[Exercise materials]:

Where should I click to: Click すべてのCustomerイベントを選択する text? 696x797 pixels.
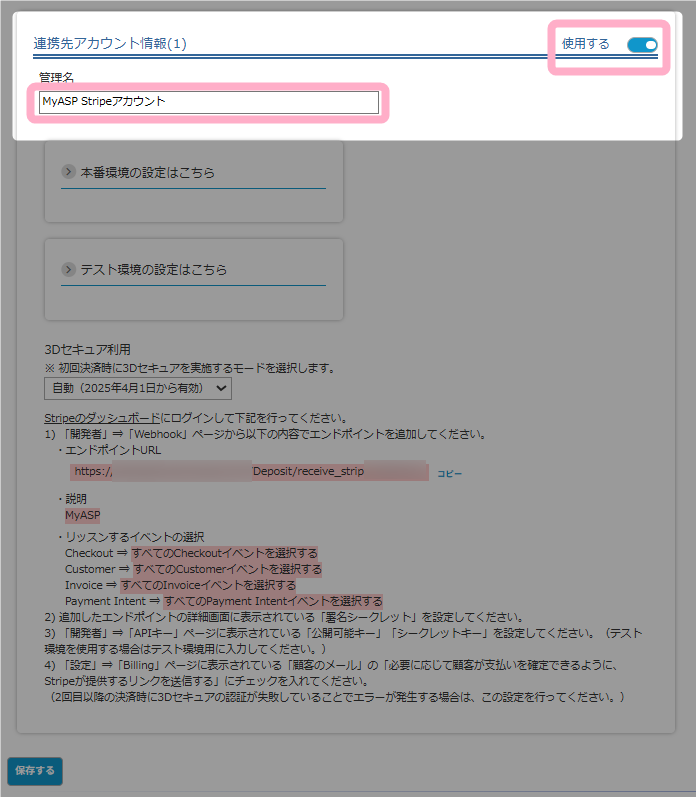coord(227,569)
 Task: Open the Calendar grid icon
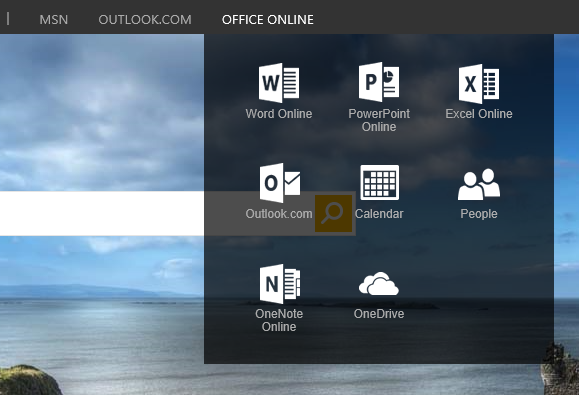pos(380,182)
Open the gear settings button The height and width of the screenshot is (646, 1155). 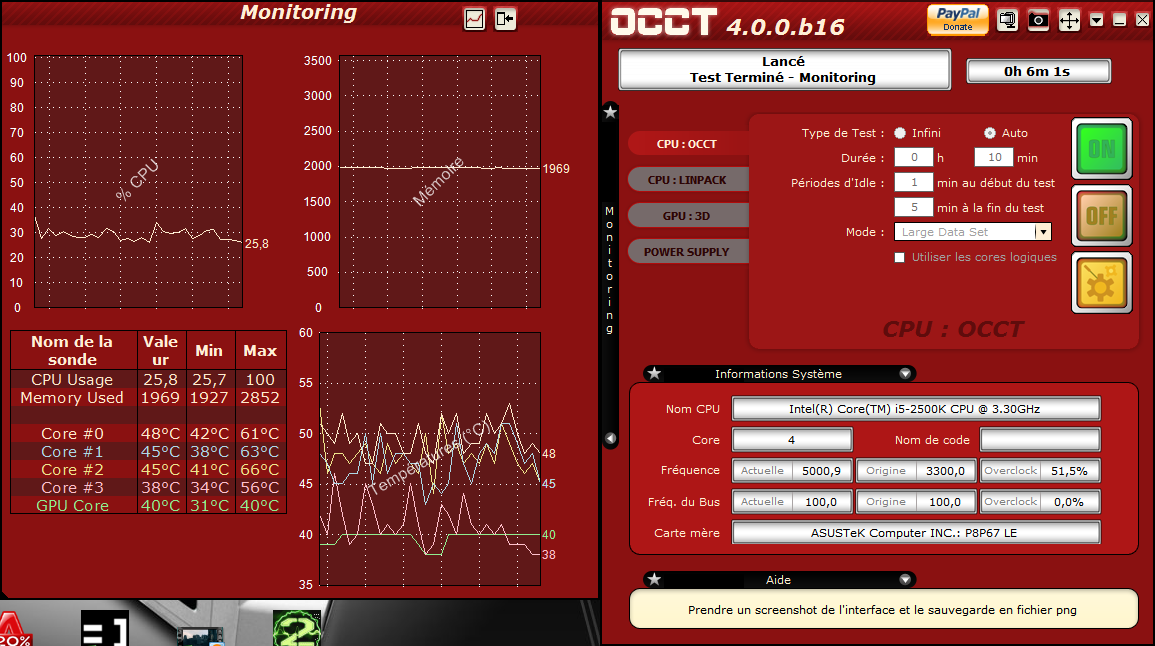[1101, 283]

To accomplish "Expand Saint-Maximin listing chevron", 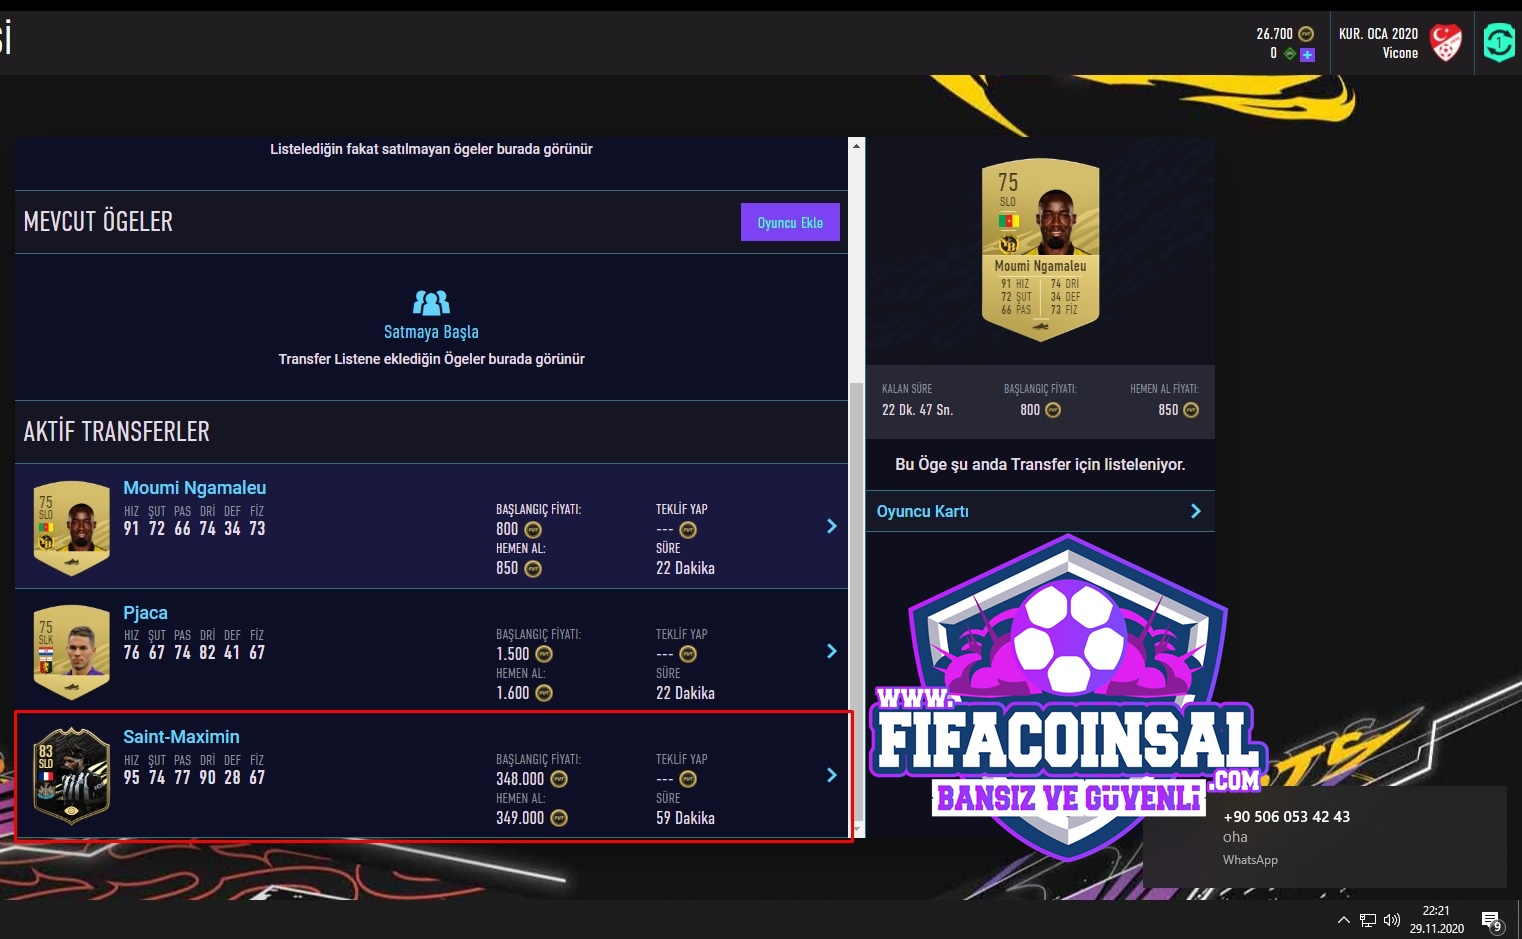I will tap(832, 775).
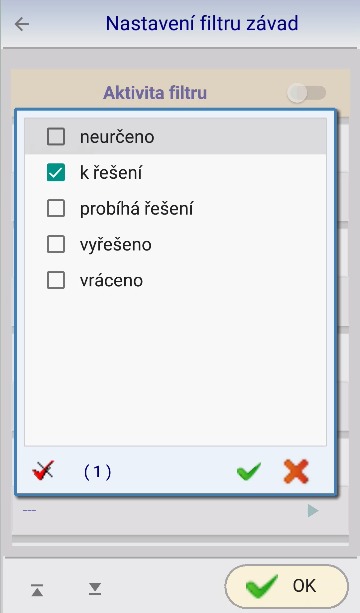Tick the vyřešeno checkbox
The height and width of the screenshot is (613, 360).
56,245
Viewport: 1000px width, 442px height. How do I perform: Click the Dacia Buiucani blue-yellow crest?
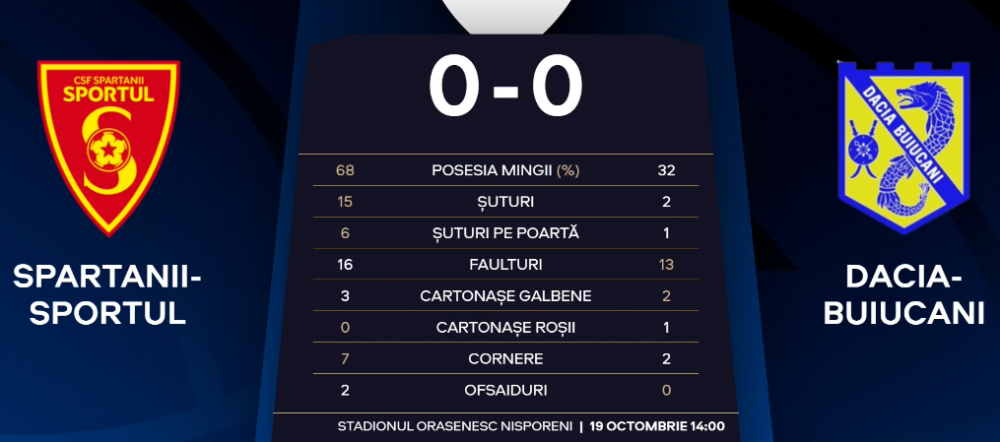click(x=904, y=147)
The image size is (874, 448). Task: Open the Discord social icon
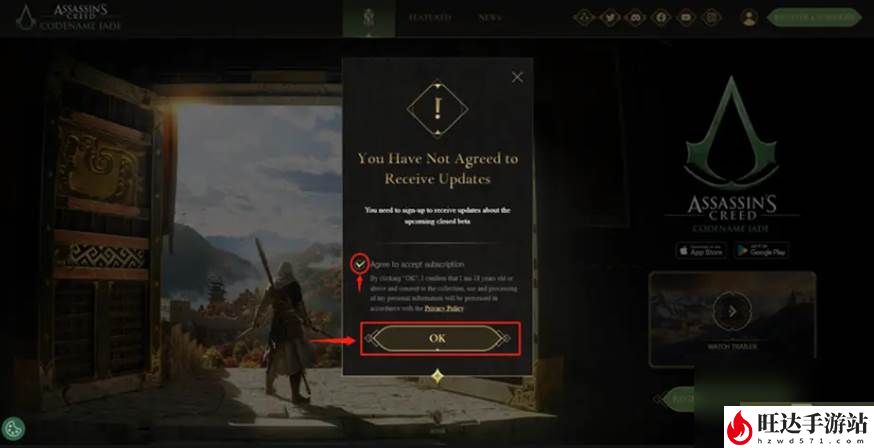pyautogui.click(x=635, y=18)
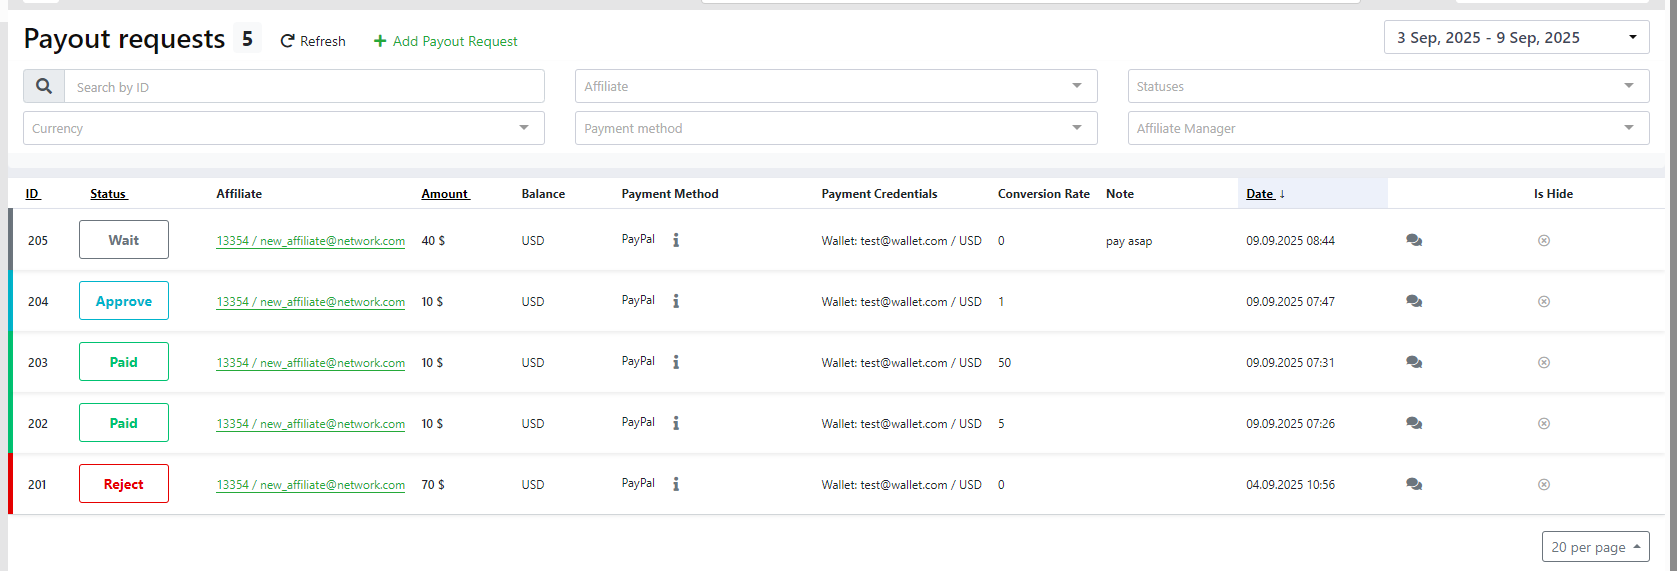Open comments for payout request 205
Screen dimensions: 1677x571
tap(1413, 240)
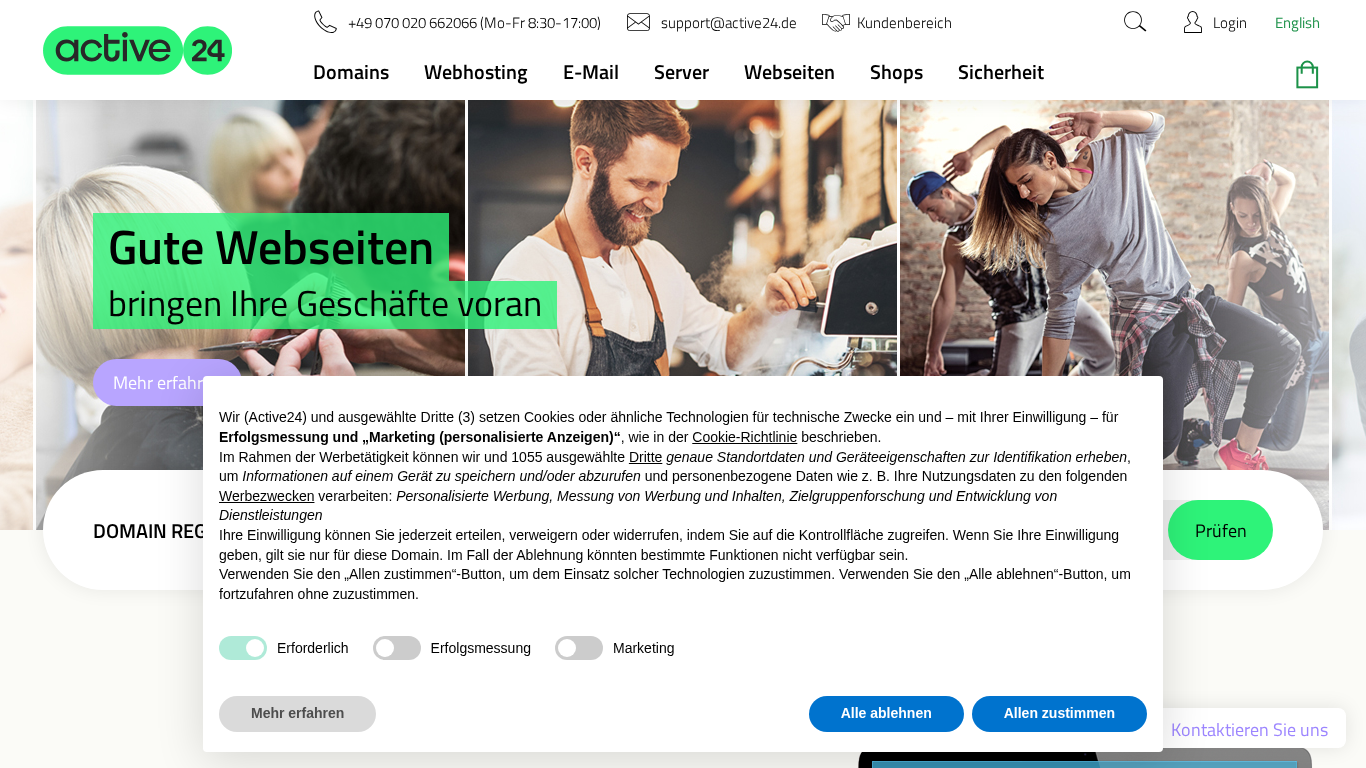The image size is (1366, 768).
Task: Click the Login user icon
Action: pyautogui.click(x=1192, y=22)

[The problem]: Beginning with the line that contains "Viewport: 1000px width, 442px" in the data above, please copy each line exactly until the last line, both ends included, skipping any pictures.

[Written answer]:
Viewport: 1000px width, 442px height. How do I perform: Click the Dacia Buiucani blue-yellow crest?
click(x=904, y=147)
The image size is (874, 448). Task: Open the Discord social icon
pyautogui.click(x=635, y=18)
Open comments for payout request 205
Screen dimensions: 1677x571
tap(1413, 240)
The image size is (1366, 768).
Task: Click the Login user icon
Action: pyautogui.click(x=1192, y=22)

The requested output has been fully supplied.